*Task*
Return the lines below exactly, from the first line to the line that contains "You are a computer-use agent.". Leave out pictures.
* * * * * * * * *
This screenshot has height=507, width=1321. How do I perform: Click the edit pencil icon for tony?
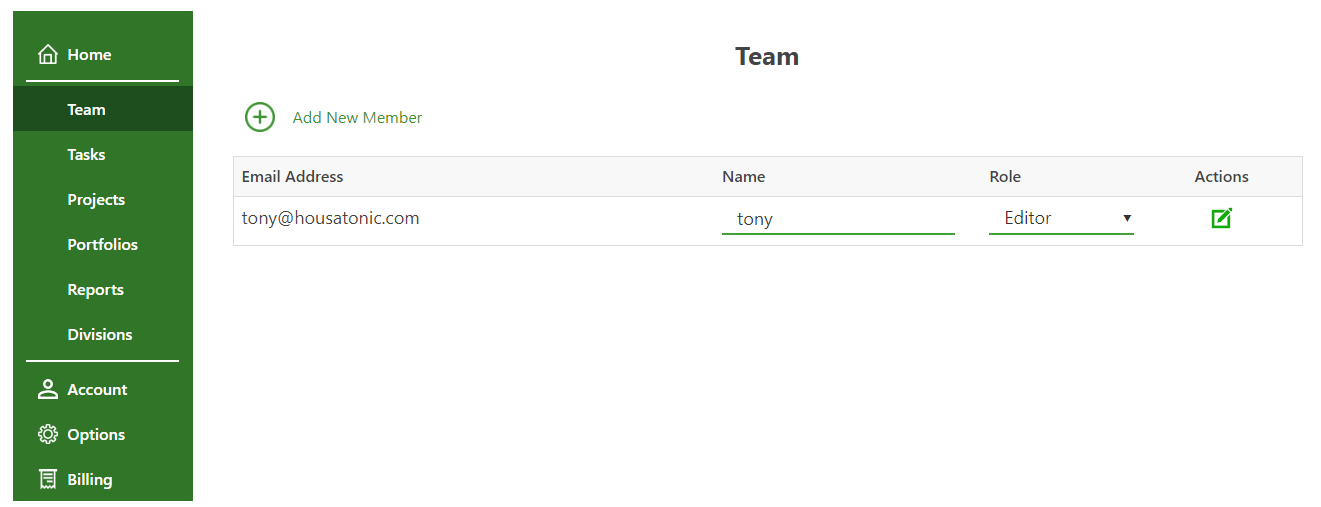[x=1221, y=218]
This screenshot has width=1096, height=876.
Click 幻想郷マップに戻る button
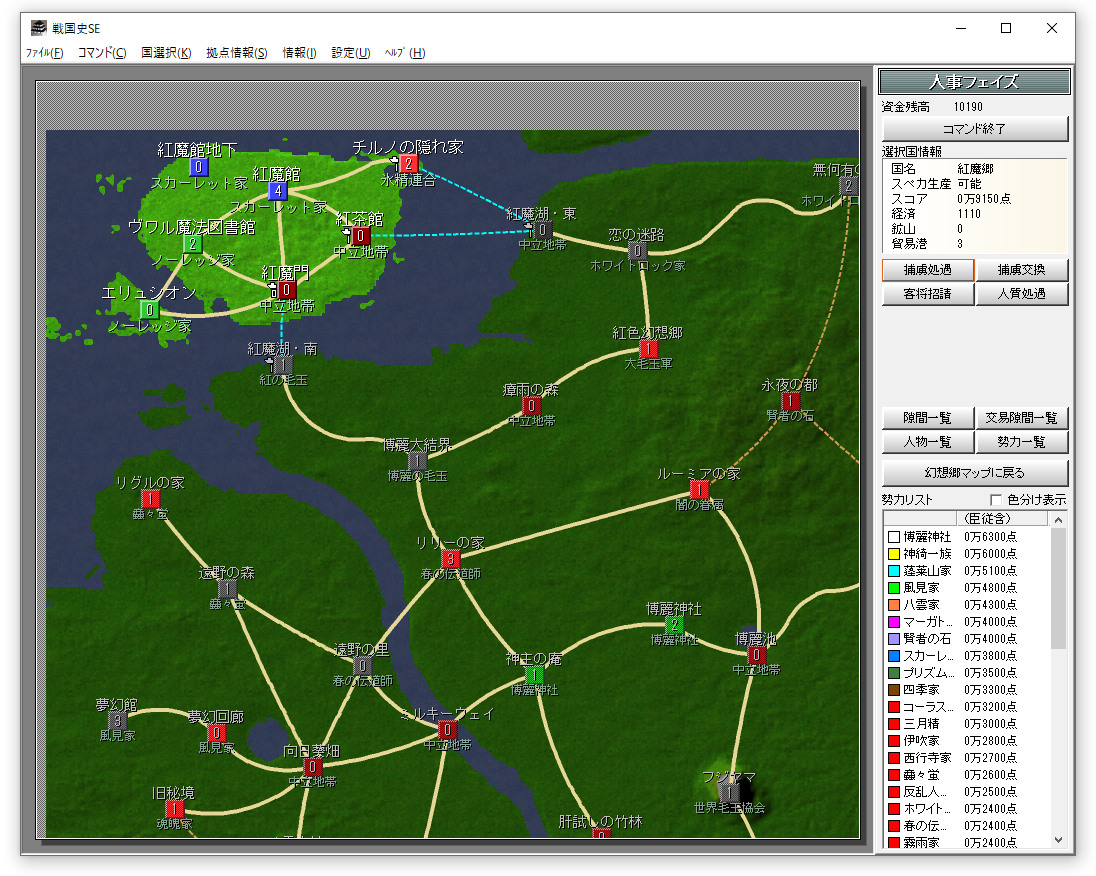click(x=974, y=473)
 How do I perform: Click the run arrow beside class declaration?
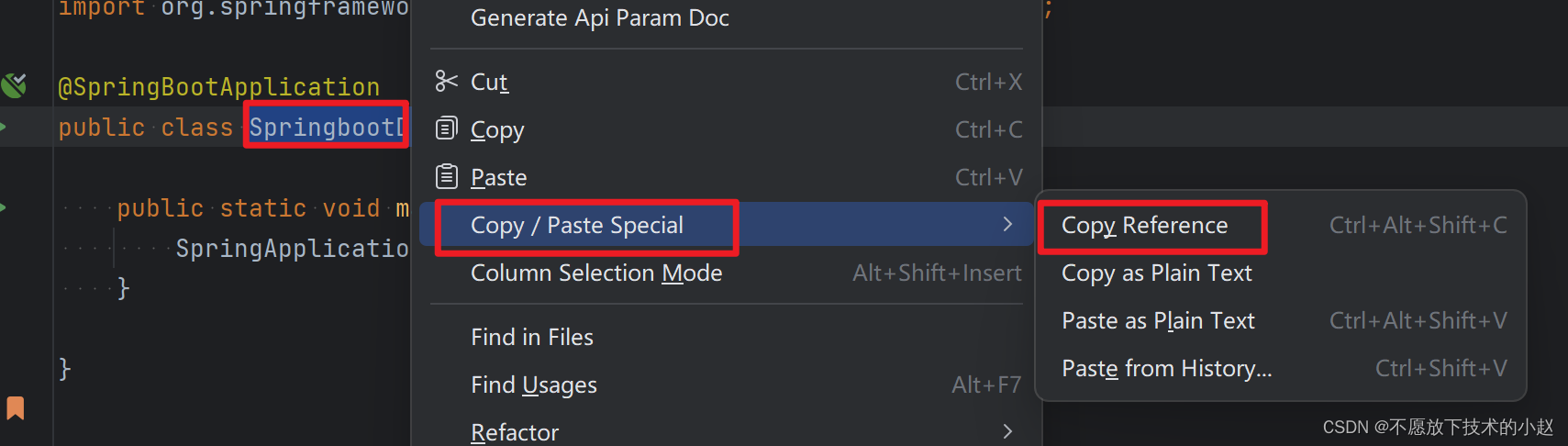point(4,127)
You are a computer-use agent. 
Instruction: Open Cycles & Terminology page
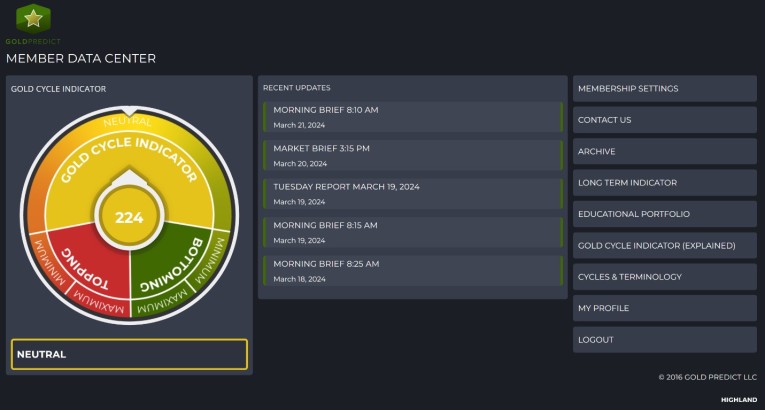(664, 277)
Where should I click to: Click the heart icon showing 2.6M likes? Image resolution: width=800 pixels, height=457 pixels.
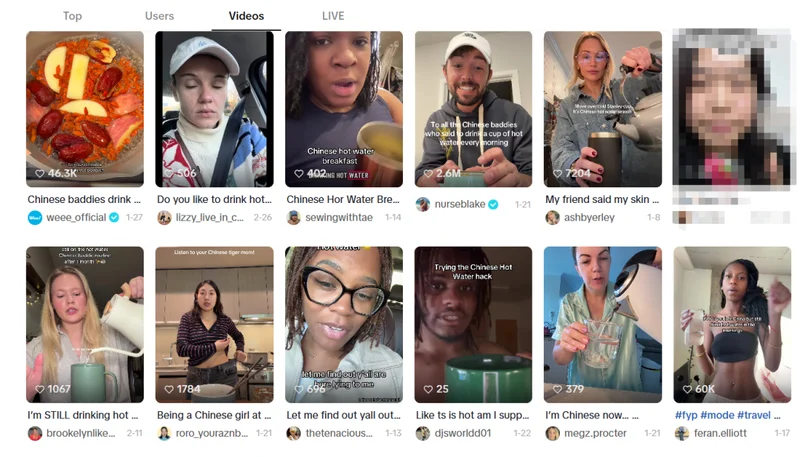click(428, 173)
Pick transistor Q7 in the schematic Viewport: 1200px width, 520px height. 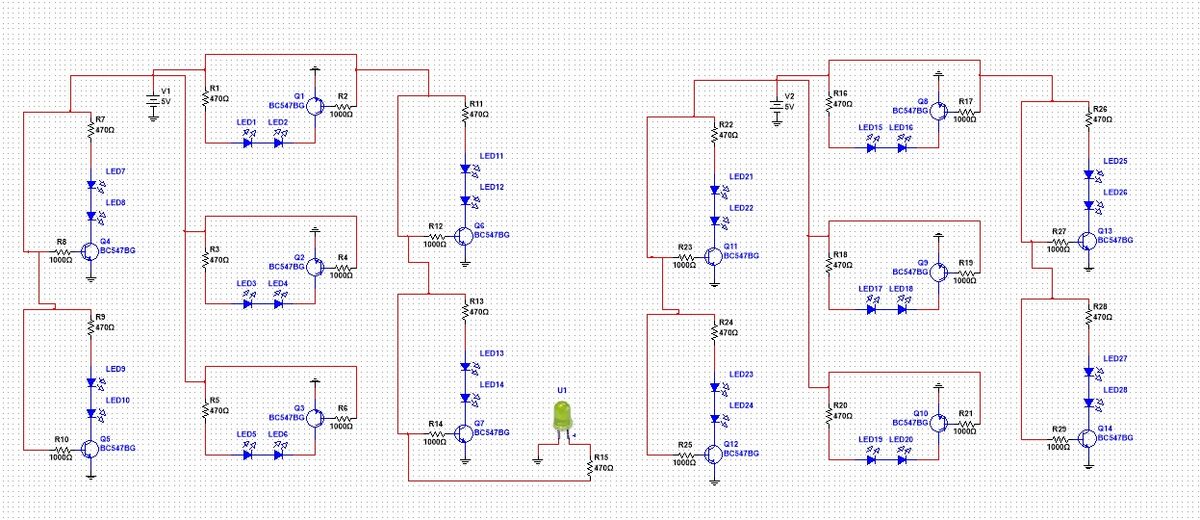pyautogui.click(x=463, y=433)
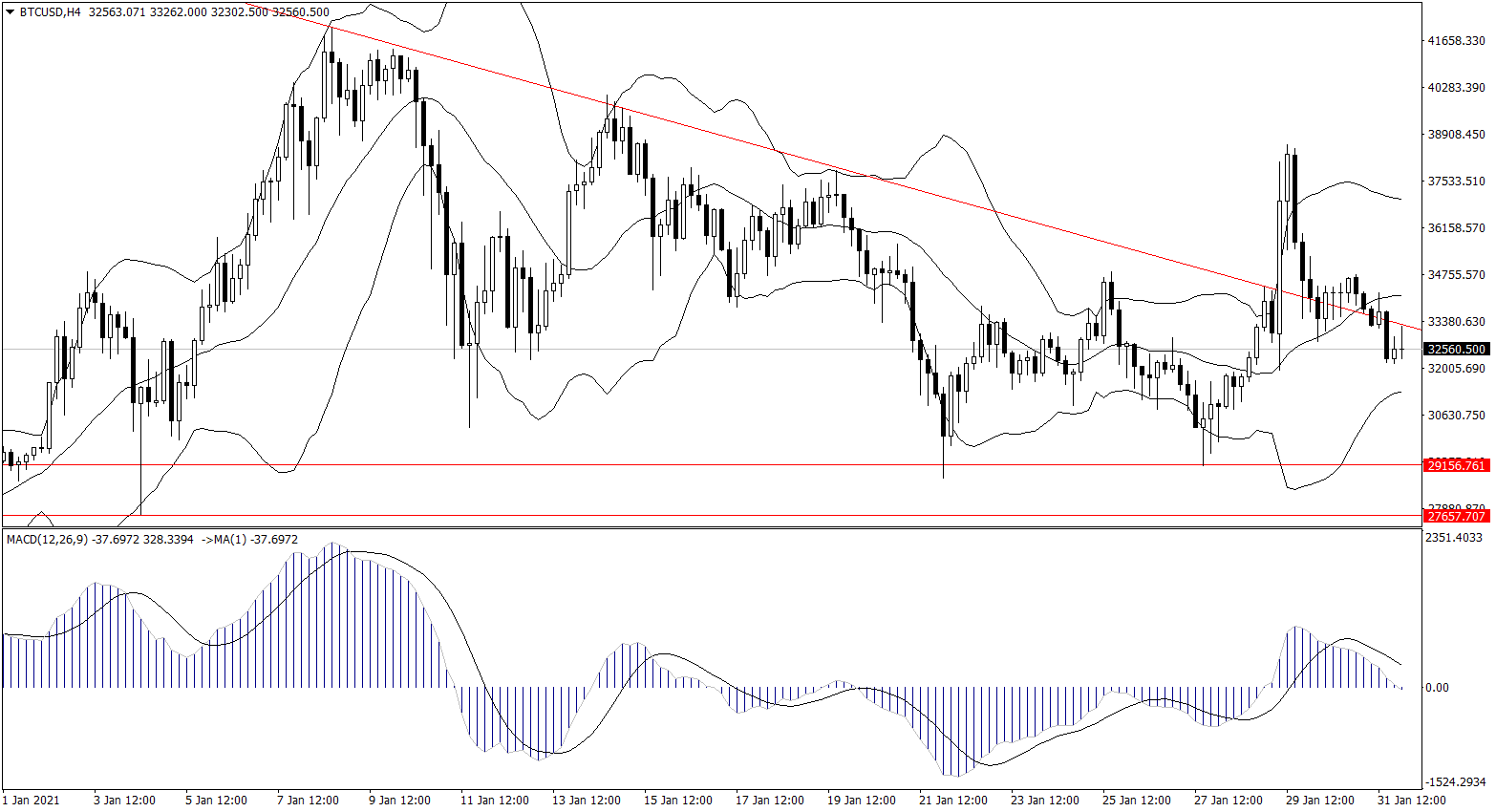Click the 36158.570 price scale value

pyautogui.click(x=1456, y=228)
* * * * * * * * *
*Result*
This screenshot has height=507, width=1321. How do I perform: Click the edit pencil icon for tony?
[x=1221, y=218]
This screenshot has width=1096, height=876.
Click 幻想郷マップに戻る button
click(x=974, y=473)
 How do I perform: Click the run arrow beside class declaration?
point(4,127)
You are a computer-use agent. 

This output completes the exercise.